Problem with Kotlin reordering LinkedHashMap keys


My goal is to get keys from a LinkedHashMap in the order that they are stored in the Map in Kotlin. I have this working in Java, but Kotlin is doing it differently.

I have a base class with 2 subclasses. One subclass sets the map to LinkedHashMap and the other to TreeMap. Both the ordered and unordered subclasses have all their functionality in the superclass. The base class uses a Map in Java, a MutableMap in Kotlin because I need to mutate the map frequently. How do I get the keys from a MutableMap in order in Kotlin if I am using a LinkedHashMap as the base? I can see they are in order when using the debugger.

I am using a sealed base class with 2 subclasses, and whether or not the elements are sorted by order is the difference between the subclasses.

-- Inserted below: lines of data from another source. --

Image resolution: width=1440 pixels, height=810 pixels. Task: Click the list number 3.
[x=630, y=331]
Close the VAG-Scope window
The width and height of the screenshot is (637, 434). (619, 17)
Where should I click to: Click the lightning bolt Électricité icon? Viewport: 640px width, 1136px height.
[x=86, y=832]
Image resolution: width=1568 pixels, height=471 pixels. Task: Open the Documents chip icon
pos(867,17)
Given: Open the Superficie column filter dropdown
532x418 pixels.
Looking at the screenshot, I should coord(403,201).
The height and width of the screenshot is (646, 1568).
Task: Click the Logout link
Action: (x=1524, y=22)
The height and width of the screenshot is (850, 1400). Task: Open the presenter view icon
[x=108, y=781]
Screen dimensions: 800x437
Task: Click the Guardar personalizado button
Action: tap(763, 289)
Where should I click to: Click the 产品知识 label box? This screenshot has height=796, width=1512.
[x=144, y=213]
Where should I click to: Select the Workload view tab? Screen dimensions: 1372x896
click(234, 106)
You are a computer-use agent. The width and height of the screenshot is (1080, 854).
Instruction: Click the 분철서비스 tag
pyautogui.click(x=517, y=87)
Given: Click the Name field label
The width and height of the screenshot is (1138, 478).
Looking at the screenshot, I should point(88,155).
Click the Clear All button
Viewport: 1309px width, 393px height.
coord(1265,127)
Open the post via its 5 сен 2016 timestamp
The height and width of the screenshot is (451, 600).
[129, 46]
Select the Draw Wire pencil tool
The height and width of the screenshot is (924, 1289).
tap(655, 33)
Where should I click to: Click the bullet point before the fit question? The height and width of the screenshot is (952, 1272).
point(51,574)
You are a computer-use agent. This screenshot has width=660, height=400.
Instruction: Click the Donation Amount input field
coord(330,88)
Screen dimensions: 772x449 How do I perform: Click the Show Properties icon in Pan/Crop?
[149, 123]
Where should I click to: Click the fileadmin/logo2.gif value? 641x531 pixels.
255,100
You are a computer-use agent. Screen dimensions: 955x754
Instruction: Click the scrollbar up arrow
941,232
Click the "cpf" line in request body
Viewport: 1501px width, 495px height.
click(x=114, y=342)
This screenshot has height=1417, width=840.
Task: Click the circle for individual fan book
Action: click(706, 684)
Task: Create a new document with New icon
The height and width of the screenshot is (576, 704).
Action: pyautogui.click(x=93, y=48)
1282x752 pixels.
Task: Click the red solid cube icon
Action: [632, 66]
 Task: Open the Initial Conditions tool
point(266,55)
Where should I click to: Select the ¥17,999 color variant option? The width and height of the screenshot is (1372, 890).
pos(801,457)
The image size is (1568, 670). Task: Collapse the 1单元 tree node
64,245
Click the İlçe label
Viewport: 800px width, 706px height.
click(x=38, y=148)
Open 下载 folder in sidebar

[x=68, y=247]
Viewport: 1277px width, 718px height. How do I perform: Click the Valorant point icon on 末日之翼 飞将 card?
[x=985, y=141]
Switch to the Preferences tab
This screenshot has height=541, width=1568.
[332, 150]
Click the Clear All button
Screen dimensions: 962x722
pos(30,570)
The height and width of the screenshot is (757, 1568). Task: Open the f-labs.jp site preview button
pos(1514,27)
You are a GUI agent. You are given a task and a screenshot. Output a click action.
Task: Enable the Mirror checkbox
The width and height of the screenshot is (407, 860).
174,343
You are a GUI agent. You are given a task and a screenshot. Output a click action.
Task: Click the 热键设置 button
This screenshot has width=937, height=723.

Here is the working Java code:

protected Map<T, Double> map; 

if (comparable) {
    this.map = new TreeMap<>();
} else {
    this.map = new LinkedHashMap<>();
}

public List<T> getKeys() {
    return new ArrayList<>(this.map.keySet());
}

and the broken Kotlin code:

protected var map: MutableMap<T, Double>

map = if (comparable) TreeMap() else LinkedHashMap()

val getKeys = ArrayList(map.keys)

I tried using an iterator, but the iterator does not reset! NoSuchElement when there should be?

        var keys = map.iterator
        assert(keys.next().key == 0)
        assert(keys.next().key == 1)
        assert(keys.next().key == 2)
        pf.swapPositions(2, 1)
        keys = map.iterator
        assert(keys.next().key == 0)
        assert(keys.next().key == 2)
        assert(keys.next().key == 1)
val iterator = map.iterator()

Solution

  • The only difference I can see is that val getKeys is not at all equivalent to Java's public List<T> getKeys(); that would be

    fun getKeys() = ArrayList(map.keys)
    

    or

    val keys get() = ArrayList(map.keys)
    

    The code you wrote evaluates ArrayList(map.keys) only once, during construction, when the map is likely empty.

    This may not be the only problem; if it still doesn't work after you fix it, please see https://stackoverflow.com/help/minimal-reproducible-example.

    Sidenote: in Kotlin, it's more idiomatic to write map.keys.toList or map.keys.toMutableList instead of directly using the ArrayList constructor unless you really need an ArrayList in particular.